SEA2Learn (MSCA)

Smart Sensors are key components for the upcoming Green and Digital European era. Recently, novel emerging electronics components – such as high energy-efficient many-core application processors featuring a power consumption of few tens of mWs – have enabled high-accurate on-device inference capabilities, i.e. Deep Learning inference, to extract high-level information from sensor data. However, this technology improvement is not sufficient to ensure robust solutions suitable for consumer and industrial applications. The main issue comes from the wide variety in real-world test conditions and, consequently, the lack at design-time of representative (labelled) sensor data, needed to train DL inference networks. For this reason, the currently used “train-once-and-deploy-everywhere” design process for edge intelligence has proved to be weak, even after an endless cyclic procedure involving data collection, model training and in-field testing.

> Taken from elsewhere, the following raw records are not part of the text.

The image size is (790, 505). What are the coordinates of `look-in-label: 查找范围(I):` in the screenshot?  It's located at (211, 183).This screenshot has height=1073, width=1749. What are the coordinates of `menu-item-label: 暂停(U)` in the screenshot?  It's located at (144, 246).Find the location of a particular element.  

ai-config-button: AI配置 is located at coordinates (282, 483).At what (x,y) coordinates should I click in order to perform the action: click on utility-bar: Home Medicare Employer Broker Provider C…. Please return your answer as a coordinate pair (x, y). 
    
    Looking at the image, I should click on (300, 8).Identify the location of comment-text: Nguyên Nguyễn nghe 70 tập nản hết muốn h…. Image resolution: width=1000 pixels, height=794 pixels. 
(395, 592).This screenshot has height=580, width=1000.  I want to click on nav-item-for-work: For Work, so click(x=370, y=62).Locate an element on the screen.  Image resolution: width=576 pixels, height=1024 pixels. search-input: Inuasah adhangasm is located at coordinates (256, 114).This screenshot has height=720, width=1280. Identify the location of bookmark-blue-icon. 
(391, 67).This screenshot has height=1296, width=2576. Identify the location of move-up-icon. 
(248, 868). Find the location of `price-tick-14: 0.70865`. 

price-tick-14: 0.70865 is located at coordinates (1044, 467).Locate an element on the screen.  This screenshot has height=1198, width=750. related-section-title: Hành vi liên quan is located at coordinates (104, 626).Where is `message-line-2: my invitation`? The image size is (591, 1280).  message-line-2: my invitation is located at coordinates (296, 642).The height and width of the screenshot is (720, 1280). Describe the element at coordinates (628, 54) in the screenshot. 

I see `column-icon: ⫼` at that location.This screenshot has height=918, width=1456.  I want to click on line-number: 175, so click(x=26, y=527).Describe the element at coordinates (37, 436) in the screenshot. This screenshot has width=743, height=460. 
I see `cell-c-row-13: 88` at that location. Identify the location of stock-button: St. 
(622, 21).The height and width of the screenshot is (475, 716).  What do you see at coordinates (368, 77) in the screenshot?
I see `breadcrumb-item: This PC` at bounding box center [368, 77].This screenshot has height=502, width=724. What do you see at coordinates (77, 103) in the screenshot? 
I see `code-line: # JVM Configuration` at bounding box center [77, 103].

This limitation is addressed by the SEA2Learn project, funded by the Horizon Europe MSCA program, by developing energy-efficient and real-time mechanisms to adapt the inference capabilities of resource-constrained smart sensors based on the stimulus from the surrounding environment. The proposed strategy, which is unprecedent in this domain, aims at placing in the same training loop multiple smart sensor nodes that interact with a Learning Agent. The latter will leverage a new class of lightweight methods belonging to the Continual Learning (CL) domain operating on unlabelled multi-sensor data. Thanks to the envisioned SEA2Learn framework, the embedded intelligence can adapt over time based on real-world data, making the design process more robust and 10-100x faster than today.

Main Project Results:

• In our recent works, we study a KWS solution for microcontrollers where the target keyword class is initialized using few-examples recorded from the user in-the-field. Our study concluded that training a KWS encoder with triplet loss on a large dataset led to superior accuracy in a realistic open-set settings with respect to precedent methods based on prototypical loss (Rusci & Tuytelaars, 2023). When tested on multiple KWS tiny models, we report an accuracy of up to 80% on the Google Speech Command dataset using only 10 examples of utterances not seen during training (Rusci & Tuytelaars, 2023). On a multicore microcontroller with a power envelope of 25 mW, the most accurate ResNet15 model takes 9.7 ms to process a 1-s speech frame, demonstrating the feasibility of on-device KWS customization for tiny devices without requiring any backpropagation-based transfer learning.